Electric vehicles are another solution. Advancing technology has made electric vehicles a viable option for replacing fossil-fuel powered ones (6). Currently, high cost remains a barrier for Canadians wishing to access zero- and low-emission vehicles (6), but this may be overcome through government incentive programs available for those who purchase these vehicles. For example, in May of 2019, the Government of Canada implemented a Canada-wide Zero-Emission Vehicle (ZEV) incentive, where customers can receive a rebate when they purchase an eligible ZEV (7). Though individual provinces had originally been free to devise their own incentive programs, this is the first time a ZEV incentive strategy has been applied nationwide. As long as they are maintained, incentive strategies such as this can be an effective way to reduce emissions from the transport sector, while also reducing the total cost of vehicle ownership to Canadians (8).

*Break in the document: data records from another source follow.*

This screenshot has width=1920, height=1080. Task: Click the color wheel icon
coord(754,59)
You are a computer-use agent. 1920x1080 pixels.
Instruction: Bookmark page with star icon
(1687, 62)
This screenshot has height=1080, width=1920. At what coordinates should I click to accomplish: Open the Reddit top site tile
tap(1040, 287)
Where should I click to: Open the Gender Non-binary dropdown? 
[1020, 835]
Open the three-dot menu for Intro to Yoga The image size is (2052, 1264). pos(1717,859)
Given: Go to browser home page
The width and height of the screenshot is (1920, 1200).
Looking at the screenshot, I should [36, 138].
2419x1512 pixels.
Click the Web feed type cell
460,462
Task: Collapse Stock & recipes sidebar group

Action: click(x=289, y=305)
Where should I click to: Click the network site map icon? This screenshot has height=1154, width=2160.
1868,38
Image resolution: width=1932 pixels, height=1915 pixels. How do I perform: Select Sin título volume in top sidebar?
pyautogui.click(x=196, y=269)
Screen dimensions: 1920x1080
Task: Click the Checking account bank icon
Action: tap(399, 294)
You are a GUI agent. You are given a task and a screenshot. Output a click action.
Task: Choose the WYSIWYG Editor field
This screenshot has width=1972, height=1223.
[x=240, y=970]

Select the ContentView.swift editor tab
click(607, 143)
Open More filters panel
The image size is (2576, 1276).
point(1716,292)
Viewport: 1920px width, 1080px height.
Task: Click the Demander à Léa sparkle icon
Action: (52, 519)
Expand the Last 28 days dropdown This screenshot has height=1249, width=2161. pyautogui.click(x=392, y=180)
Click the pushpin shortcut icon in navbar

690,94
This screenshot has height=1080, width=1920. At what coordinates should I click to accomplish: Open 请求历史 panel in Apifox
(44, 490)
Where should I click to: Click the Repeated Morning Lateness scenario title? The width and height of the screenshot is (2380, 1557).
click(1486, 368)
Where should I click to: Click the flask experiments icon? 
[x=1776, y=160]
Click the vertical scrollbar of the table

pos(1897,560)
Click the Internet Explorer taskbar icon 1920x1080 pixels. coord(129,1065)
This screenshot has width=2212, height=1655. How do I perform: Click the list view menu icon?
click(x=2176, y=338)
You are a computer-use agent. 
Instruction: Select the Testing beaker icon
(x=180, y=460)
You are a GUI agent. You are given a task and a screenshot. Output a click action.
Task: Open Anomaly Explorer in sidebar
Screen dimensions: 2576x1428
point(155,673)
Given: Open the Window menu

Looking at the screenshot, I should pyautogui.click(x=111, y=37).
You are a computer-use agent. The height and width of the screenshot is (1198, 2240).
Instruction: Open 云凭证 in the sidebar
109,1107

Finally, transportation emissions may be regulated through the implementation of emissions standards by provincial and federal governments, such as ‘Drive Clean’ programs, which force vehicles to pass an emissions test to be deemed roadworthy. These programs can help to limit the number of inefficient vehicles on the road, thereby reducing GHG emissions, and can also prompt car manufacturers to provide more efficient vehicles to the public. The effectiveness of these programs has been demonstrated in high-polluting nations such as China, where it is shown that despite increasing vehicle population, emission control programs have led to a decline in GHG emissions since 2013 (9). In Canada, both Ontario and British Columbia have scrapped previous provincial Drive Clean programs. However, vehicle emissions are still governed under the Environmental Protection Act, which penalizes vehicles that produce excess emissions or have removed emission-regulating equipment (10).